The story goes like this. A well-known tech company that got in to analytics, went and said to their insurance client after conducting a fancy data mining study, those who are above 65 years of age have a higher tendency to lodge a claim!
Regardless of the authenticity of the story, it tries to drive a point, a point that is often forgotten in the big data conversation. Things can go horribly wrong if data driven solutions are devised without adequate involvement of domain specialists. This is especially true in the case of B2B solutions, where invariably solutions fall within the financial, operational and regulatory frameworks.
Let’s look at another example from the same industry. It is against US regulation to price motor insurance policies based on age. However, data indicates that young drivers, say below 21 years of age, are riskier than the middle-aged drivers by multiple folds. The workaround? To price policies based on ‘driving experience’ allowing a clear differentiation amongst the young and middle aged.

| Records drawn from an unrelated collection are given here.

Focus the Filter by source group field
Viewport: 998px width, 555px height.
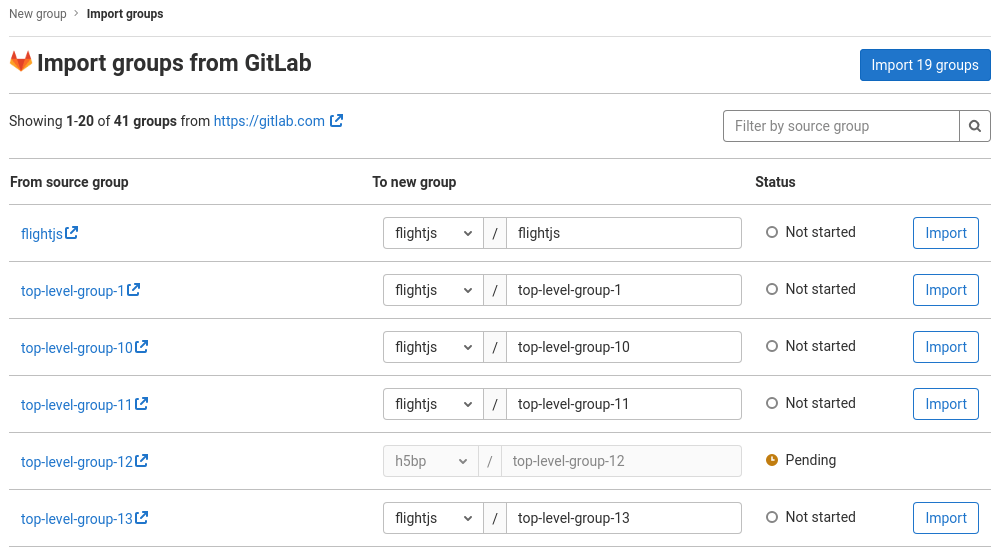coord(841,126)
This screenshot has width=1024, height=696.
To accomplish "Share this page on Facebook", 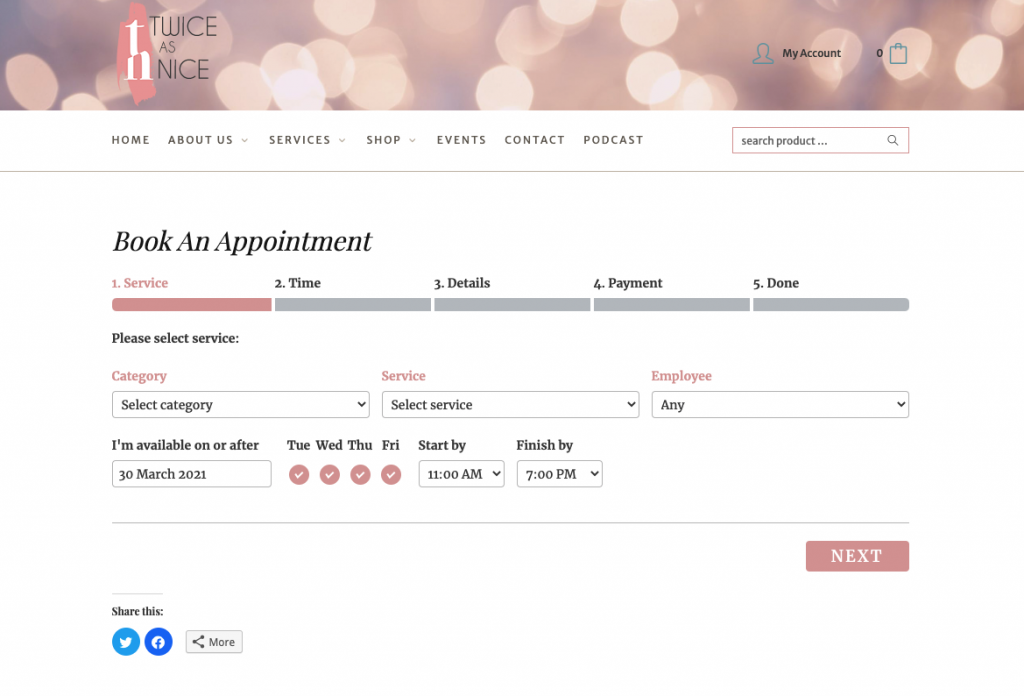I will [x=158, y=642].
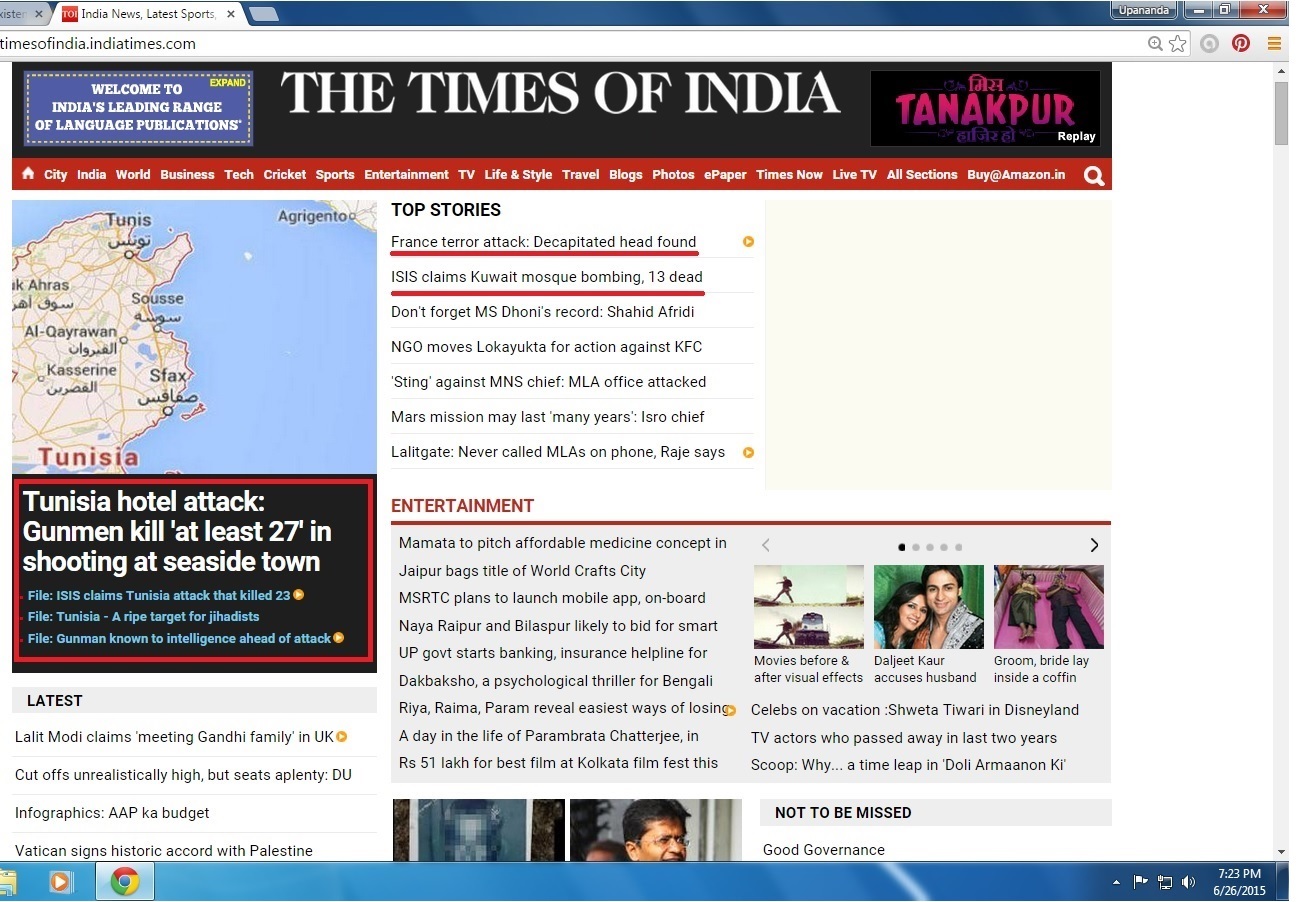Click Replay on the Tanakpur ad

tap(1076, 136)
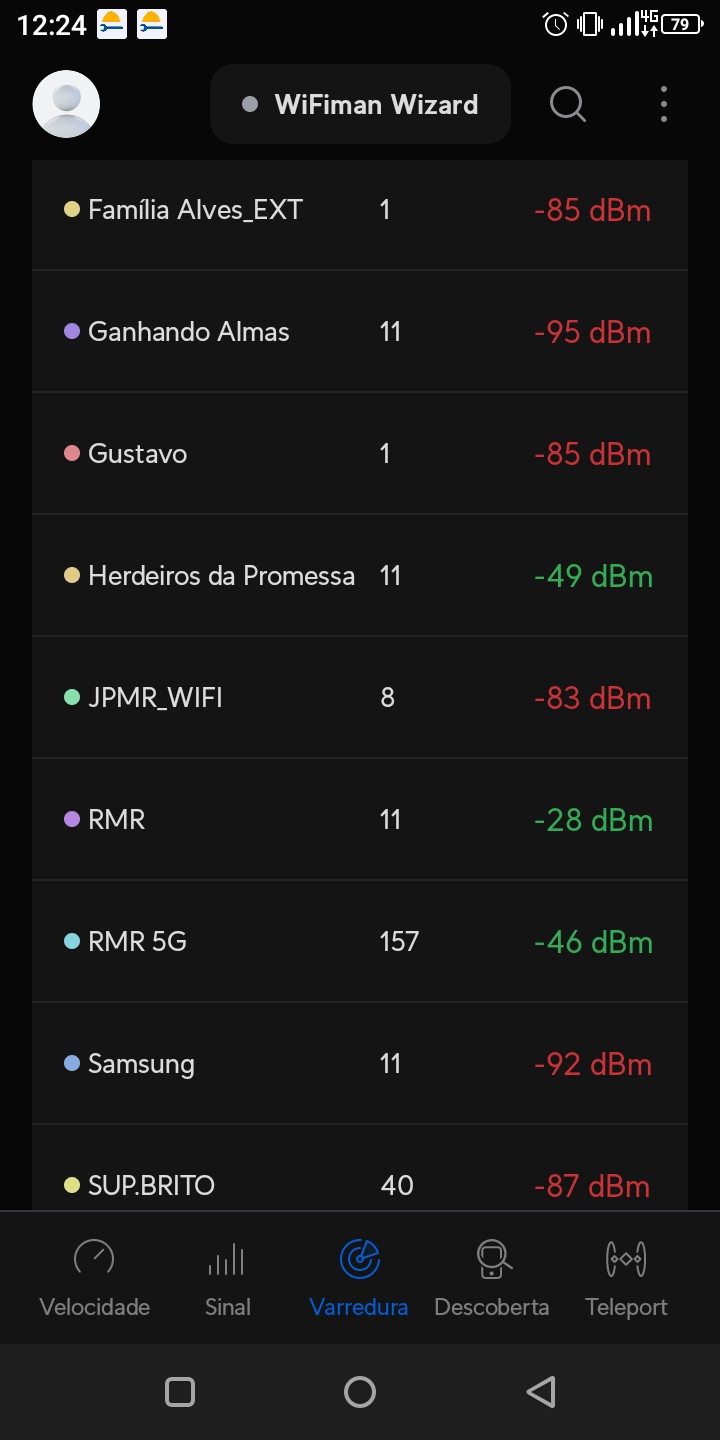Open recent apps with the square button
The width and height of the screenshot is (720, 1440).
point(180,1391)
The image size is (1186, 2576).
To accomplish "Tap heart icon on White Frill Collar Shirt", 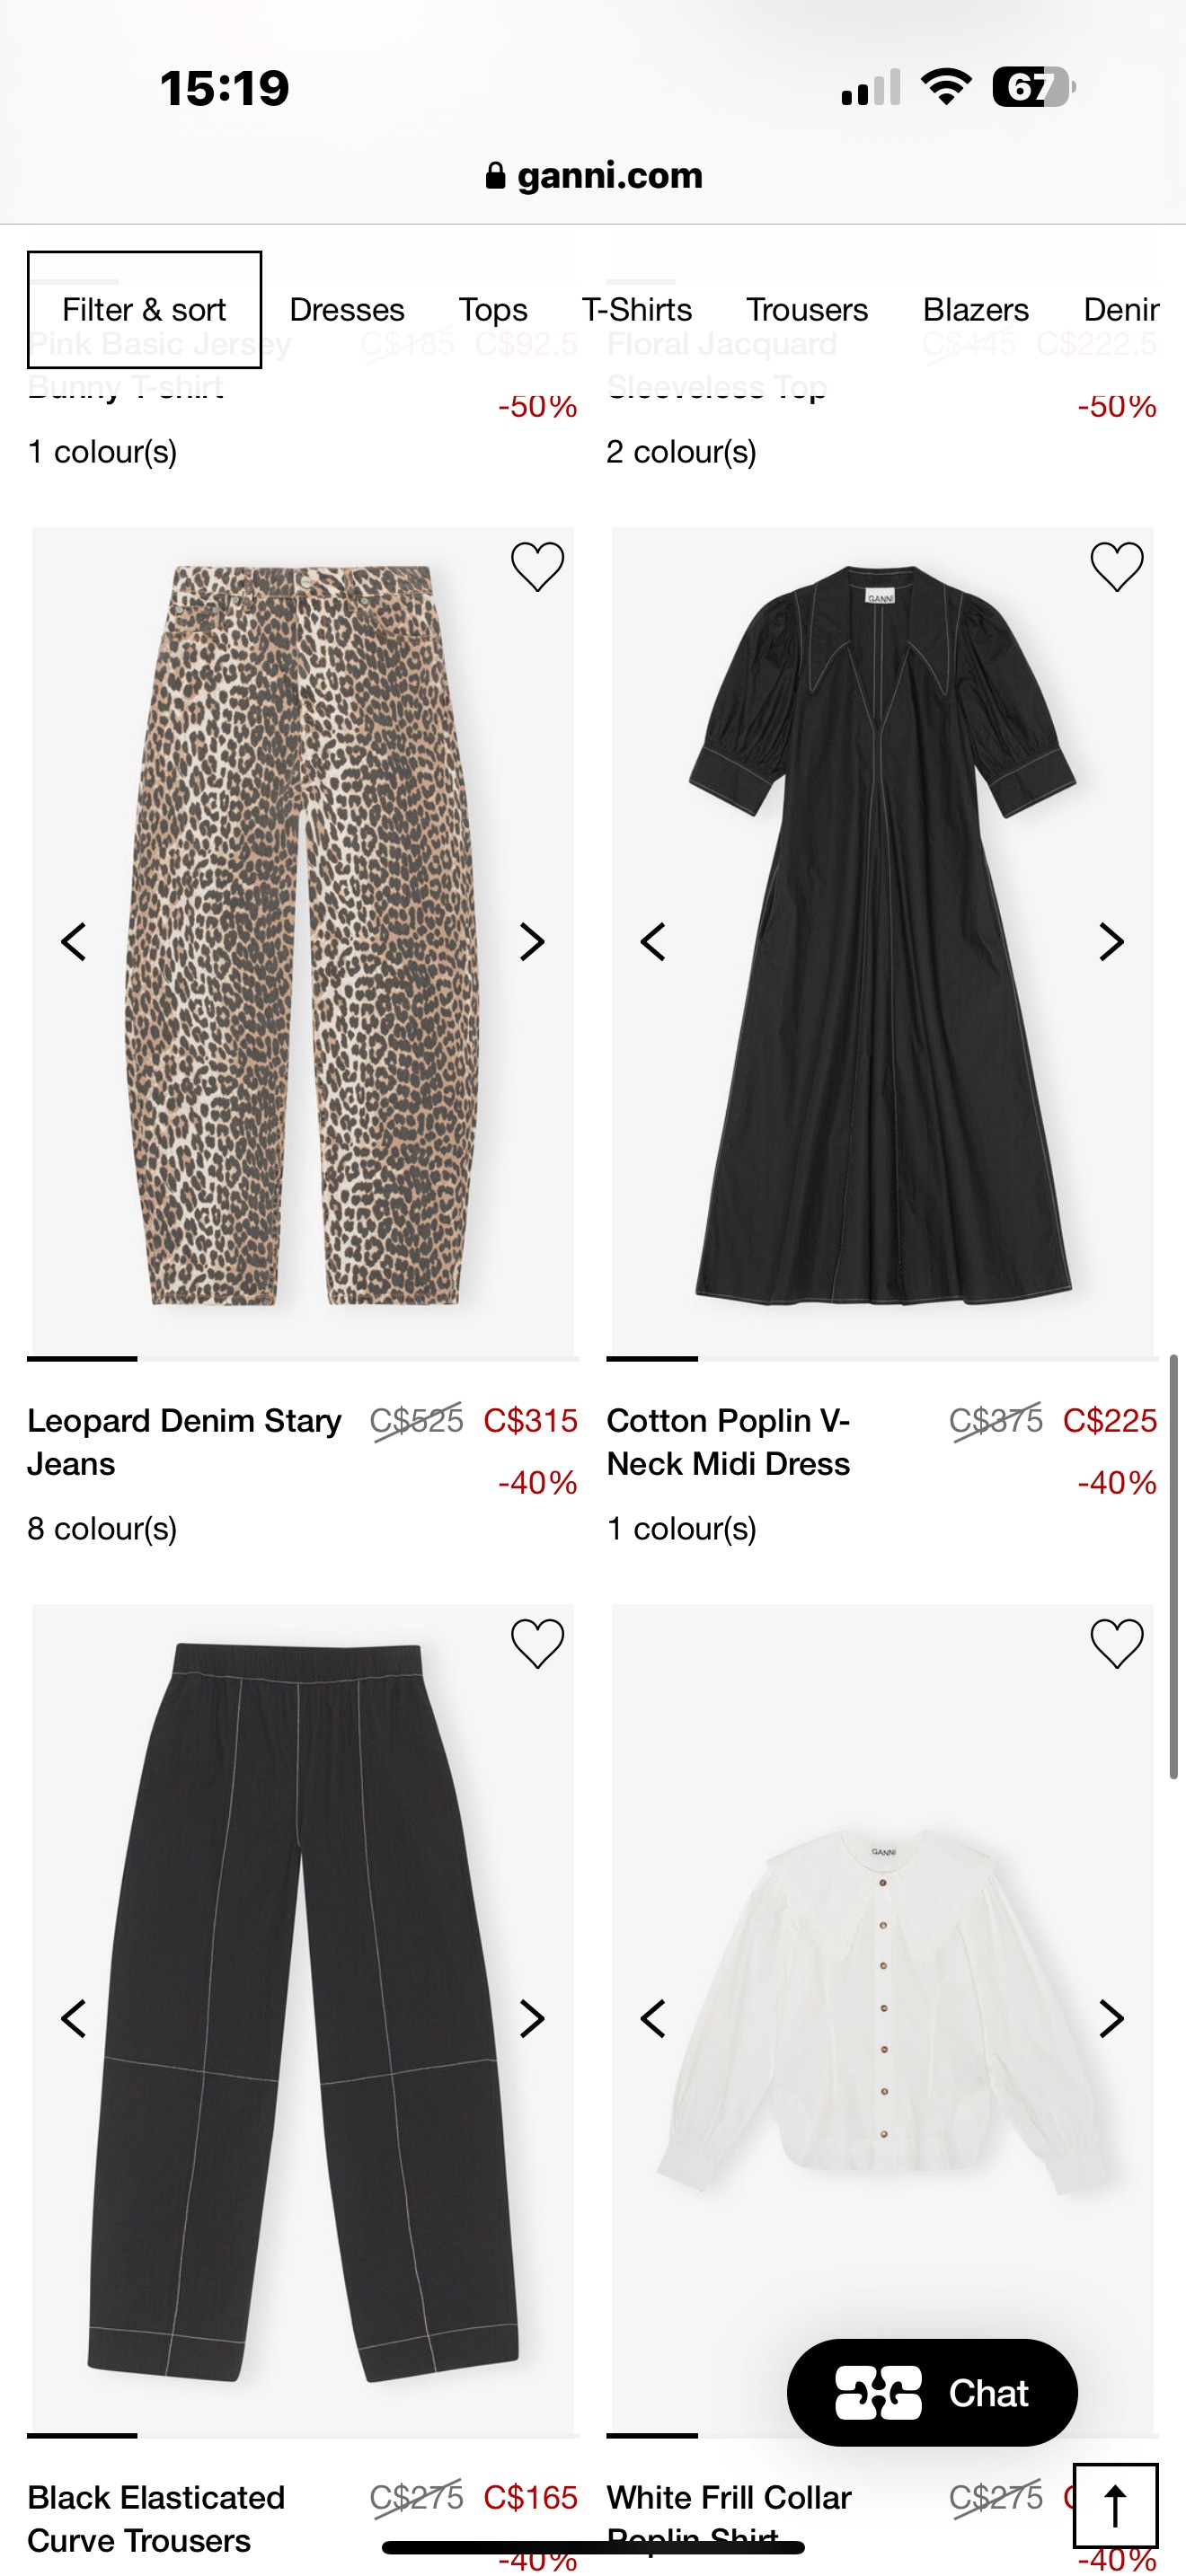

Sometimes I wonder if the conversation is too biased towards the most sophisticated neural net algorithm or the db that allows you to execute thousands of queries in milliseconds. Of course, these are important elements in the equation. However, the significance of domain knowledge cannot be emphasized enough.
This also makes us ponder about the role of the data scientist as well. Shouldn’t the data scientist be aware of some of these intricacies? Perhaps yes, but the problem is, the data scientist who is a modeling and algorithm specialist, both back and front-end technology specialist and also a domain specialist belongs to a very rare breed, a breed that can be as rare as unicorns!